Author's socials
Although St. Valentine lends his name to Valentine’s Day, he did not become known as the patron saint of lovers until hundreds of years after his death. The third-century priest lived during a time when Christians were persecuted for their religious beliefs. Records and historic liturgical calendars indicate he was martyred, though what exactly led to his murder is a bit murky.
Why was St. Valentine killed?
There are a few different accounts of who St. Valentine was and why he was killed, but ultimately his death, a beheading, was tied to the religious persecution of Christianity in the Roman Empire.
According to limited historical details, there might have been more than one St. Valentine who was martyred on February 14. Two of them were killed in Italy around A.D. 269 or 270, during the reign of Emperor Claudius II Gothicus.
Lore states that a Roman priest, Valentine or Valentinus, was captured then cured the blindness of his captor’s daughter. The family had agreed to convert to Christianity if this miracle occurred, which angered Claudius II, who ordered the execution of Valentine and the family, wrote Lisa Bitel, a professor of religion and history at University of Southern California, in 2018.
Another account suggests that when Claudius II outlawed marriage for young men in order to build a stronger army, St. Valentine continued to marry young couples against the emperor’s orders. When he was caught, he was executed.

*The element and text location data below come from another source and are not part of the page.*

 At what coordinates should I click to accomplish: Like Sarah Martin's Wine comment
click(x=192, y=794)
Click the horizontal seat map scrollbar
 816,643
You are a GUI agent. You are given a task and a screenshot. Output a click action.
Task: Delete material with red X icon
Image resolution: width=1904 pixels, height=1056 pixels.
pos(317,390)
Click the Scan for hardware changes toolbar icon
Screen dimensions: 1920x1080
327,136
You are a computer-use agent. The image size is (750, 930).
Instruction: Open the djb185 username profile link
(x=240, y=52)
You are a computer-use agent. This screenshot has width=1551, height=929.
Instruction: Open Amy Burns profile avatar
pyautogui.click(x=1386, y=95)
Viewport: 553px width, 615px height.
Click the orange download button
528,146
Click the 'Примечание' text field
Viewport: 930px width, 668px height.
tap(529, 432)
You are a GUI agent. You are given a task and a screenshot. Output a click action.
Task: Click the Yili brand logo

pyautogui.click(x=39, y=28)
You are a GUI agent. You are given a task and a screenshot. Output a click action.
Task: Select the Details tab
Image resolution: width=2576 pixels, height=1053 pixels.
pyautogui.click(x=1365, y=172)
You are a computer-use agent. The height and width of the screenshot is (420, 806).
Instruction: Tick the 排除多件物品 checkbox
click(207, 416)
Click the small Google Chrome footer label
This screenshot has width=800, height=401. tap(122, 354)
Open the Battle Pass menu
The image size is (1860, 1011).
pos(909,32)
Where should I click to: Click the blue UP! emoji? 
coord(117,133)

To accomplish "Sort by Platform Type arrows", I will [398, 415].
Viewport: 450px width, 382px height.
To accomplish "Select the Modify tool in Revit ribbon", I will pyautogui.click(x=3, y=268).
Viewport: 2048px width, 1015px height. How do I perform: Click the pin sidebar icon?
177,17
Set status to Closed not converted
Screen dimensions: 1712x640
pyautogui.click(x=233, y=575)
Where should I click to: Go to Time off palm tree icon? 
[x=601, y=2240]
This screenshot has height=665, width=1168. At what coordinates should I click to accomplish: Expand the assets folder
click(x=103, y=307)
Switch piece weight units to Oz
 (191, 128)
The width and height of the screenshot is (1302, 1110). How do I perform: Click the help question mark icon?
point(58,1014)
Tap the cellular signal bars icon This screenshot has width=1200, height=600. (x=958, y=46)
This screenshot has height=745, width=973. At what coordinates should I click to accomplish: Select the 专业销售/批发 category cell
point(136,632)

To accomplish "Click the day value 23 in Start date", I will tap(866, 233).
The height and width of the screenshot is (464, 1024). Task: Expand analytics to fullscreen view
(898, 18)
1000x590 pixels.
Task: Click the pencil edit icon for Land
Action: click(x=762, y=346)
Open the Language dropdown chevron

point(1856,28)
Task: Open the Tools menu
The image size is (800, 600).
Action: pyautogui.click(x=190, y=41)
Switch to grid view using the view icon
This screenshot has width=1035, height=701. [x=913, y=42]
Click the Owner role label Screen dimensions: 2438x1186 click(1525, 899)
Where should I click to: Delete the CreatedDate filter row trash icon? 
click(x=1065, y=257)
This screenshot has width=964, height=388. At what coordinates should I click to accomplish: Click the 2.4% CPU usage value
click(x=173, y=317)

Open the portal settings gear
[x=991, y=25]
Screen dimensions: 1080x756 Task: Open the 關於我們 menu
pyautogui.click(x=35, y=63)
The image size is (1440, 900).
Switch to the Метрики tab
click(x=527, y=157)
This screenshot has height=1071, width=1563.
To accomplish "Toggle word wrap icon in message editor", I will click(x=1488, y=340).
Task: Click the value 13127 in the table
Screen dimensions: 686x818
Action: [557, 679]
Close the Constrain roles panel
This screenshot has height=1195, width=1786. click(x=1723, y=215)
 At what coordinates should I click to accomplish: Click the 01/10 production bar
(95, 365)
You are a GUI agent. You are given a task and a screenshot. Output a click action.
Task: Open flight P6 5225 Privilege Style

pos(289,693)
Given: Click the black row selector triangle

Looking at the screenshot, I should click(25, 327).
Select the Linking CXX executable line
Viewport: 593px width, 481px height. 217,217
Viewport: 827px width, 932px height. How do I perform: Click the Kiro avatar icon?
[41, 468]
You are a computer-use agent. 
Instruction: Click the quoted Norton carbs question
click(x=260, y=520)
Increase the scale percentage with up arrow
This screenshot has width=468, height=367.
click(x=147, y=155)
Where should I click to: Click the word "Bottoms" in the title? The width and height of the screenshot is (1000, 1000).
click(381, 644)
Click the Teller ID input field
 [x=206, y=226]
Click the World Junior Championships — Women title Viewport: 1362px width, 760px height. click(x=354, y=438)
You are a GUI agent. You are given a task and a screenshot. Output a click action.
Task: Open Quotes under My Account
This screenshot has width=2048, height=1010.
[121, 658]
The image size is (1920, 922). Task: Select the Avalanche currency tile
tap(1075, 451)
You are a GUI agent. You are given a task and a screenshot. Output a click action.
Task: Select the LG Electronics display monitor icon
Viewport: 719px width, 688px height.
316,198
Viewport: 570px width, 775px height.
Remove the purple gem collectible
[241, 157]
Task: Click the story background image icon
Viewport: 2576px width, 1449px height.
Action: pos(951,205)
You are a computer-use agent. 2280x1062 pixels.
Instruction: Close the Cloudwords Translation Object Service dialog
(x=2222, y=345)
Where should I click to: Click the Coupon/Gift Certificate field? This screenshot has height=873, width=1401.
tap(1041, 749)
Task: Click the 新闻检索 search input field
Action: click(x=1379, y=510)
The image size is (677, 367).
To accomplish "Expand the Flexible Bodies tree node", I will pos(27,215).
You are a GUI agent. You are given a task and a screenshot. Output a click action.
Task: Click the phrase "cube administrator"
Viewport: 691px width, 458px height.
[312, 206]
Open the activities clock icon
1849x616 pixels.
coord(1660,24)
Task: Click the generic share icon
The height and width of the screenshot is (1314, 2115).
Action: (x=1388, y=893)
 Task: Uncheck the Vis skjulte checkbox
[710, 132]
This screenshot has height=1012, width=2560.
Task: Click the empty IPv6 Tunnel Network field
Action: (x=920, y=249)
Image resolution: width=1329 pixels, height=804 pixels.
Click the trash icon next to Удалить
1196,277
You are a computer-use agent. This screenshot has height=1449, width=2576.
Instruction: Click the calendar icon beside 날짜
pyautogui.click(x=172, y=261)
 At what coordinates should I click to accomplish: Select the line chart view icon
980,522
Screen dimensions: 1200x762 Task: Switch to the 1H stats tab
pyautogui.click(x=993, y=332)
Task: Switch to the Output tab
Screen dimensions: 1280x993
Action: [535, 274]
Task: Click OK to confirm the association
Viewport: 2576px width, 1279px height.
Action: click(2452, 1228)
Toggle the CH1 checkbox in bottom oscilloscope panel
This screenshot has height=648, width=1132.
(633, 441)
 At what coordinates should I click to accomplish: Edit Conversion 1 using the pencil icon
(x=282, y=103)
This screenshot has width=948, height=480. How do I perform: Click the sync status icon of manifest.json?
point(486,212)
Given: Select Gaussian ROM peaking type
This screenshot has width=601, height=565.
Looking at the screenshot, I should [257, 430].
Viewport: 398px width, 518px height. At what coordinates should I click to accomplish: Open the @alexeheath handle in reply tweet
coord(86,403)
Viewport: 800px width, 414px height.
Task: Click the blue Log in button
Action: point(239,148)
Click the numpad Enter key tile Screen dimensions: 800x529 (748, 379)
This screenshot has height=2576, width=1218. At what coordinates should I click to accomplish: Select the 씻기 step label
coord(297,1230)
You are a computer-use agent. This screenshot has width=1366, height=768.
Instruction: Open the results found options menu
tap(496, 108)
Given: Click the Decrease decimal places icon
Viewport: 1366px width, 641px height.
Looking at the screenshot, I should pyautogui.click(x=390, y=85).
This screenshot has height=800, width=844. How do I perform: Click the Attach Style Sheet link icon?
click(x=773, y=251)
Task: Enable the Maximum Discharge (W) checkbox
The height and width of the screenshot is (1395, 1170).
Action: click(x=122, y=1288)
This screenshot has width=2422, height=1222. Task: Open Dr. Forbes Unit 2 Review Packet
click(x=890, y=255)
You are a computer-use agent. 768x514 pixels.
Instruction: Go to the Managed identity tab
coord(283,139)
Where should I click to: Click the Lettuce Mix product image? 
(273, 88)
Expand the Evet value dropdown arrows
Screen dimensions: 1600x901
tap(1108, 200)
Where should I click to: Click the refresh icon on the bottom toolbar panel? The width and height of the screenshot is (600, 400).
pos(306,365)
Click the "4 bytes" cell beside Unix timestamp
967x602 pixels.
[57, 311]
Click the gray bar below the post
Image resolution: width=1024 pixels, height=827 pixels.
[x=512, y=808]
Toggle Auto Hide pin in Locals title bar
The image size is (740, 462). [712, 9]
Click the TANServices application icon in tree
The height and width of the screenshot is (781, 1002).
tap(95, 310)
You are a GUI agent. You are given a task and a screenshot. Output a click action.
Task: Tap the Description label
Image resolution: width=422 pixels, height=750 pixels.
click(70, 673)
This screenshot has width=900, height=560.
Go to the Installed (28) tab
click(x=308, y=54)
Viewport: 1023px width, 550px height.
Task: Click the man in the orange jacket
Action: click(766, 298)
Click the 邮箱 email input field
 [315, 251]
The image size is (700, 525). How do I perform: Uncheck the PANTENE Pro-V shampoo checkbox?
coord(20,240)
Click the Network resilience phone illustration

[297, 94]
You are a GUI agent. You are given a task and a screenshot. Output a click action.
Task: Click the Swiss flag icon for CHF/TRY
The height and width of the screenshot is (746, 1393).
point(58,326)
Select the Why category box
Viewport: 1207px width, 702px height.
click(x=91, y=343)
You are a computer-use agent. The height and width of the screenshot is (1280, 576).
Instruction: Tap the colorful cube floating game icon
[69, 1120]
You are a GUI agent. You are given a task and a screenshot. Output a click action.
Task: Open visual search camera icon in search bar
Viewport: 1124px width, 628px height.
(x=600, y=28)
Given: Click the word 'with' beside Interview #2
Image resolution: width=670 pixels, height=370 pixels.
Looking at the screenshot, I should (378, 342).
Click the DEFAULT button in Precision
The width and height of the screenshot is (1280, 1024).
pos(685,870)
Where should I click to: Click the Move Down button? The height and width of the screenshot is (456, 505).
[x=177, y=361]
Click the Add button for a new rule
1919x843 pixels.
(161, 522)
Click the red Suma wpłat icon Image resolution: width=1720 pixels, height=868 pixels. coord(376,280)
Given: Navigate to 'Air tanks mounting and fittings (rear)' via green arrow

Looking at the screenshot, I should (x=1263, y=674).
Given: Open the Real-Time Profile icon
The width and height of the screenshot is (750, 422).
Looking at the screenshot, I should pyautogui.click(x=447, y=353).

There was also a St. Valentine who was a bishop in Terni, Italy. Some accounts suggest he was martyred for refusing to renounce his faith. Because details of his life and death overlap with the St. Valentine of Rome, some scholars believe the records are about the same person rather than two men named Valentine.
Various legends about St. Valentine appear in Roman martyrologies, explains Elizabeth White Nelson, an associate professor of history at University of Nevada, Las Vegas and author of Market Sentiments: Middle-Class Market Culture in 19th-Century America. “It’s very hard to know whether those stories are true,” she says.